H and E staining of control and chemotherapy treated HEY cell derived tumor associated infiltrated organs in mice. 5 x 10⁶ cells were injected ip in each mouse. (A) Histological images of liver and pancreas showing infiltration of control and chemotherapy treated HEY cells in mice. (B) Histological images of mice kidney and colon injected with control and chemotherapy treated cells. Control cells surround the kidney with no invasion. Cisplatin treated cells do not invade kidney. Arrows indicate tumor cells invading the respective organs. Magnification 200X, scale bar = 10 μm.

Figure 8

(A-B) Immunohistochemistry images of mouse tumors generated from ip transplantation of control, cisplatin and paclitaxel-treated HEY cells.
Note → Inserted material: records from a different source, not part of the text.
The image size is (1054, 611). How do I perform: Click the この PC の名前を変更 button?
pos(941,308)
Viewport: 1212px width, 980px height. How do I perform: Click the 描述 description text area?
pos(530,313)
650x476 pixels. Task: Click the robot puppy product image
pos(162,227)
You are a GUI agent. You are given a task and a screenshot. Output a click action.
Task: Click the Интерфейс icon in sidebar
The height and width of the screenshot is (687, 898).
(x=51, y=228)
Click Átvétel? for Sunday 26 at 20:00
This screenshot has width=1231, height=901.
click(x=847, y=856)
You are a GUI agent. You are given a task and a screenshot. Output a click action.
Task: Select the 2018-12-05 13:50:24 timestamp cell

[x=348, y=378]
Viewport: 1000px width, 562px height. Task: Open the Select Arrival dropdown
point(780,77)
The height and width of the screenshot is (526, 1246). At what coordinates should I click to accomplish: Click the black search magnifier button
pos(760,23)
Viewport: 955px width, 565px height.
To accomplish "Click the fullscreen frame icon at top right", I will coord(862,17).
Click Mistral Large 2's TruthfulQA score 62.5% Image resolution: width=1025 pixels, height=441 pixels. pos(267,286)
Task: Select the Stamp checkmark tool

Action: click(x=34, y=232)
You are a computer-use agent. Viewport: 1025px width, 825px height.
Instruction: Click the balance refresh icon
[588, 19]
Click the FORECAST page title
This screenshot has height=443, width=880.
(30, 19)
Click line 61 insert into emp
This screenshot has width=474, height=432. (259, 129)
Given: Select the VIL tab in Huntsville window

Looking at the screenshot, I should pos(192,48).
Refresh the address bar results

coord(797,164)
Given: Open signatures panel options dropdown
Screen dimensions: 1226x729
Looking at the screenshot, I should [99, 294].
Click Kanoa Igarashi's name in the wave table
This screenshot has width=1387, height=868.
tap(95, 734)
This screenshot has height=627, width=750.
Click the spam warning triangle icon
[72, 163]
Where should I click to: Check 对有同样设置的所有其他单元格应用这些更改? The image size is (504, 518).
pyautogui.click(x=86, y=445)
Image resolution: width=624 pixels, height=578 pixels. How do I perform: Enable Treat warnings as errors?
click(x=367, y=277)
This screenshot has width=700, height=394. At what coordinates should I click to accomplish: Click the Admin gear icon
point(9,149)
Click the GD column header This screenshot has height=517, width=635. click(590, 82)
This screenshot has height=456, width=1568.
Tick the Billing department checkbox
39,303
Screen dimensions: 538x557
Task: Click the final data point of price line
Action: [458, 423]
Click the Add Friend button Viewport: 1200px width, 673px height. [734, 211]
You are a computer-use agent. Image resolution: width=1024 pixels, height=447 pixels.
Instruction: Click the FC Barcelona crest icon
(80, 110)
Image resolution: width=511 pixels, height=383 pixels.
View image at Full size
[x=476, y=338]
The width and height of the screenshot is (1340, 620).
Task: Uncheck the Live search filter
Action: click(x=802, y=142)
Tumor sections were stained with antibodies specific for cyt7, Ki67, CA125, E-cadherin, CD117 and Oct4 as described in the Methods and material section. Magnification 200X, scale bar = 10 μm. Black arrows indicate specific antigen expression in respective tumor sections.

Figure 9

Mouse model of chemoresistance and associated recurrence in ovarian cancer. Control untreated and residual HEY cells after treatment with cisplatin or paclitaxel in vitro were injected (ip) into nude mice (n = 18, n = 6/group) and followed for 5–7 weeks. Cisplatin and paclitaxel treated cells enriched in CSC-like markers generated significantly increased tumor burden as well as xenografts with enhanced expression of CD117, Oct4, CA125, Ki67 and E-cadherin compared to tumors derived from non treated HEY cells. This suggests that chemotherapy treatment promotes CSC-dependent enhanced tumor progression in a mouse model of ovarian cancer.